November 17, 2005
[RAHU] Primary Hard Drive Replaced

The first hard drive (c1t0d0) failed a few days ago, and Sun shipped out a replacement today. I have replaced the drives and the mirrors are currently resyncing.

The replacement procedure is as follows:

  • Install new drive in spare drive slot, then run devfsadm to make Solaris recognize the new drive.
  • Run dd if=/dev/rdsk/c#t#d#s2 of=/dev/rdsk/c#t#d#s2 and cancel shortly thereafter to copy the partition table to the new drive (input is remaining good drive, output is new drive).
  • Remove the new drive from the spare drive slot.
  • For each mirror on the mirror set, run metadetach -f MIRROR SUBMIRROR followed by metaclear SUBMIRROR. This removes the failed drive from the mirror set.
  • If there are any state database replicas on the failed drive, run metadb -d c#t#d#s# to remove them.
  • Remove the failed drive.
  • Insert the new drive.
  • Run devfsadm to rebuild the devices.
  • Run metadevadm -u c#t#d# to tell SVM about the new drive information.
  • Recreate the state database replicas on the new drive with metadb -a -c # c#t#d#s#
  • For each mirror, run metainit SUBMIRROR 1 1 c#t#d#s# for the new drive, followed by metattach MIRROR SUBMIRROR to attach the mirror and begin resyncing.
Posted by littejo at 04:04 PM, updated 08:02 PM November 17, 2005
[EYEWI] DLT Drive Replaced

The standalone DLT4000 (Dell PowerVault 110T) tape drive that we used for backing up the catalog was exhibiting problems yesterday and EYEWI was refusing to recognize its presence on the SCSI chain. I replaced the drive with a DLT1 drive, reconfiguring NetBackup in the process (NetBackup doesn’t directly use the drive, but it does know about it).

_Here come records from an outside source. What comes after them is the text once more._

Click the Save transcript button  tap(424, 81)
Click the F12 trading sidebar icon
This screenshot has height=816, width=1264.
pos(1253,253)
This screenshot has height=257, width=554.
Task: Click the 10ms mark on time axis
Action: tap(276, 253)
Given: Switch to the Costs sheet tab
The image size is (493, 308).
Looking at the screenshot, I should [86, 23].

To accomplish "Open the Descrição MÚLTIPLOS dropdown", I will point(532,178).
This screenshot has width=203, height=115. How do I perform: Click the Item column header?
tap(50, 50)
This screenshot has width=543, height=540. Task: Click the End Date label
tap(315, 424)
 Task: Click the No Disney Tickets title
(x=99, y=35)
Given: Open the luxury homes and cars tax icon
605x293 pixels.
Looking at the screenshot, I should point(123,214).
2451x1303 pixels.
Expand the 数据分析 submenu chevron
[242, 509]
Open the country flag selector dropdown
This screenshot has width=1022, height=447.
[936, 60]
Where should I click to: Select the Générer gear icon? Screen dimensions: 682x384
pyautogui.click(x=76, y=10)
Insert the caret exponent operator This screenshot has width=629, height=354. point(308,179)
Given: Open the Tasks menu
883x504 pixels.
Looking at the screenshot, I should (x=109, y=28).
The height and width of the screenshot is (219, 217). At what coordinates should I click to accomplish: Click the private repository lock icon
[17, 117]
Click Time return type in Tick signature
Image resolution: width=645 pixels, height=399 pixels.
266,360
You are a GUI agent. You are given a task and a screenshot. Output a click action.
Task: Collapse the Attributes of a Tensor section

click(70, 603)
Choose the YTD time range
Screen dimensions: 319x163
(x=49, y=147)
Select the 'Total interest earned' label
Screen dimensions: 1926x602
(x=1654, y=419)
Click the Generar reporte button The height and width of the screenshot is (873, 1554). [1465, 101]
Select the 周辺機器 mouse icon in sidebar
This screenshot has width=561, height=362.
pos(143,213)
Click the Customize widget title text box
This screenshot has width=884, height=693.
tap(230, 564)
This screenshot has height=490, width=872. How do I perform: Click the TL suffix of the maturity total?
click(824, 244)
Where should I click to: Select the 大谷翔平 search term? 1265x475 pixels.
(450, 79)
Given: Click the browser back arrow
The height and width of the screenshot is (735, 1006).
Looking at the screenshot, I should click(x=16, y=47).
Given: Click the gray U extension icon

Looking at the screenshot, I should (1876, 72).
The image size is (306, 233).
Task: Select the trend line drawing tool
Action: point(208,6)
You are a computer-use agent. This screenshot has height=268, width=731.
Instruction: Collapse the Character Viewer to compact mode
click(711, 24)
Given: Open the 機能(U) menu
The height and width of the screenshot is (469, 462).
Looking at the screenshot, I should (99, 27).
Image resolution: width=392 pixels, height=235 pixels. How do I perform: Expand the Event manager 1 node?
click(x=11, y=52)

I also removed the Overland DLT library from the system and powered it off, again telling NetBackup about the changes. I’ve removed most of the DLT media from the media manager except for a few tapes that seem to be “assigned” and can’t be deleted.

Posted by littejo at 12:58 PM
November 10, 2005
[ROJ] CPU Error

CPU1 on ROJ experienced an error last night which caused the system to record a crash dump and reboot. I opened a support case with Sun, and this is apparently a problem with the UltraSPARC II chip that is acceptable if it happens once, but further occurrences would warrant a replacement of the CPU.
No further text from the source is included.